Un hombre de unos 50 años que paseaba sobre las 12 horas del mediodía por la zona cercana a la avenida Diagonal sufrió una parada cardiorrespiratoria a consecuencia de un infarto. Ello comportó que cayera de forma fulminante al suelo, ante lo que un transeúnte avisó a la farmacia y a un agente de la Guardia Urbana. Entre los dos iniciaron maniobras de reanimación a través del desfibrilador portátil y de una mascarilla Ambu, conocida también como resucitador manual. A los seis minutos lograron que el hombre abriera los ojos e iniciara "esfuerzos titánicos" para tratar de respirar, informa Europa Press

LA AMBULANCIA TARDÓ SEIS MINUTOS EN LLEGAR

La ventilación asistida, las maniobras de reanimación cardiopulmonar y tres descargas eléctricas consiguieron que el hombre pudiera volver a respirar y recuperar la conciencia. De todas formas, su estado de salud se encontraba muy deteriorado y presentaba un color liláceo de la piel. Cabe destacar que al minuto siete de la reanimación llegó la ambulancia del Sistema de Emergencias Médicas (SEM), la cual lo evacuó al Hospital Clínic de Barcelona.

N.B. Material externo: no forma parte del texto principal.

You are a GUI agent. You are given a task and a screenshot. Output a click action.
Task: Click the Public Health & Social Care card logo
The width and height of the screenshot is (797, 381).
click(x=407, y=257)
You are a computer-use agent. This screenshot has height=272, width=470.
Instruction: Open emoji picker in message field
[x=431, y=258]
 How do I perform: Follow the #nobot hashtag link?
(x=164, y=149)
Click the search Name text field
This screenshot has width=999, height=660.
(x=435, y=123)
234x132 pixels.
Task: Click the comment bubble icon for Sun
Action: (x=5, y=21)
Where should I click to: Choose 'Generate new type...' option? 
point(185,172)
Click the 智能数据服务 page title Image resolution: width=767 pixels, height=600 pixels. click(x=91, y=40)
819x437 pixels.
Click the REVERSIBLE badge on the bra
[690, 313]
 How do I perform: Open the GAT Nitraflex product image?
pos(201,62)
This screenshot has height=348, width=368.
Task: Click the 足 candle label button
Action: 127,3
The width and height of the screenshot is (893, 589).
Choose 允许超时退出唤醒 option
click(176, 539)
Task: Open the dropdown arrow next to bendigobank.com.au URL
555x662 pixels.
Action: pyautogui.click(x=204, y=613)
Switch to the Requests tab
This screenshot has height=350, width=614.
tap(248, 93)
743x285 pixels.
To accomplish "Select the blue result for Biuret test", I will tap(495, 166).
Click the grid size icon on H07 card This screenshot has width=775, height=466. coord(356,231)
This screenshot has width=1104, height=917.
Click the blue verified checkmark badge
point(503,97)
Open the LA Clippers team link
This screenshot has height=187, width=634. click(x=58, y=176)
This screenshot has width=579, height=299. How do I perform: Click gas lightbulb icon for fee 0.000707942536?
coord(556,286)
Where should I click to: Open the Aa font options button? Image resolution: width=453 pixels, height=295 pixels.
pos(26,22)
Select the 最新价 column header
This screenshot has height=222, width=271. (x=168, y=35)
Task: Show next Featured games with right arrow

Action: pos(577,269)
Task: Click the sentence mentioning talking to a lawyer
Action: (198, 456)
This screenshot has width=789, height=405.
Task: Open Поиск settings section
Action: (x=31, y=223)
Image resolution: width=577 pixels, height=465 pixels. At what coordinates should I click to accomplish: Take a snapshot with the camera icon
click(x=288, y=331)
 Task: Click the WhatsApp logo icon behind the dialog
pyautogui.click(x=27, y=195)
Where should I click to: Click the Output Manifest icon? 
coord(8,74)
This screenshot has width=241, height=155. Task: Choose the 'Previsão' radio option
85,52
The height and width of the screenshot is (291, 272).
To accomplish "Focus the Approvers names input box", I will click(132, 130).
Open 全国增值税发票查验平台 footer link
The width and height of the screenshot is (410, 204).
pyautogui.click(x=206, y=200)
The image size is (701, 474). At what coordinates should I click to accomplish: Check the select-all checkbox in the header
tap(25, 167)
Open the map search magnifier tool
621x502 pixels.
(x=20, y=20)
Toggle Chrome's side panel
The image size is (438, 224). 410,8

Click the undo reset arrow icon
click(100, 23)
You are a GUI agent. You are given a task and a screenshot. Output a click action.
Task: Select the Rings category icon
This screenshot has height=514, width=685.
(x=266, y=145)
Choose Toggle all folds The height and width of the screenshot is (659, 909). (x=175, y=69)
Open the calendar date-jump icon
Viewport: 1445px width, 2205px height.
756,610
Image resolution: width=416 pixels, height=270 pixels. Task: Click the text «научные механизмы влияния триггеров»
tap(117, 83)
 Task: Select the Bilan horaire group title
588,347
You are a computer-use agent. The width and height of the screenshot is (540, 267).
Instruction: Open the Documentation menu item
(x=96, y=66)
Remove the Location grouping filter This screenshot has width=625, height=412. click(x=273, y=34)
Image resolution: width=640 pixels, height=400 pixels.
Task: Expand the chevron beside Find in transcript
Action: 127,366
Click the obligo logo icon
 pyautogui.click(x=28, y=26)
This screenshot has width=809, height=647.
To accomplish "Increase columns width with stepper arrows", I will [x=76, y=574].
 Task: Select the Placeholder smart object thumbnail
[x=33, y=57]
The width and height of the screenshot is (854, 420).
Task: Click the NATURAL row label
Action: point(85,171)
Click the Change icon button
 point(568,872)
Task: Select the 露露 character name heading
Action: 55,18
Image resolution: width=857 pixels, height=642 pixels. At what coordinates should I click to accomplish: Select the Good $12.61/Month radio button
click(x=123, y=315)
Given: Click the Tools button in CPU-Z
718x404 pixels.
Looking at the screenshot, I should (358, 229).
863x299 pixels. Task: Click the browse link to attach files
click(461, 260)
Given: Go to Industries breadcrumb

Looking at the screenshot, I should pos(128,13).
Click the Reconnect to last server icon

En aquel momento el paciente ya era consciente, decía su nombre, podía hablar y volvía a presentar un color normal de la piel, ha relatado el farmacéutico, Franc Capdevila. Este ha sido quien ha relatado el testimonio muy contento con el final de la historia, la cual culminó con una veintena de paseantes contemplando la escena.

Removido también por el hecho de que su padre falleció hace seis meses por un infarto, Capdevila ha explicado que no es la primera vez que utiliza el desfibrilador. Por ello, ha animado a todas las farmacias a contar con un aparato de estas características para "salvar vidas". "Que esto no sea una excepción. Las farmacias son centros de salud que con una herramienta de estas características y conocimientos podemos hacer recuperar el pulso a una persona", ha defendido Capdevila, quien ha pedido más medios a la Generalitat.

NUEVE VIDAS SALVADAS DESDE 2014

El desfibrilador de la farmacia de Sarrià fue instalado por la Associació Barcelona Salut, y se trata de la novena vida salvada desde finales de 2014, después de que se iniciara la primera fase del proyecto 'Barcelona, ciutat cardioprotegida'. Actualmente, 121 farmacias de Barcelona y otroa cuatro municipios disponen de estos aparatos. La iniciativa fue impulsada por la Associació de Farmàcies de Barcelona (AFB), la Associació Barcelona Salut (ABS) y la Fundació Brugada.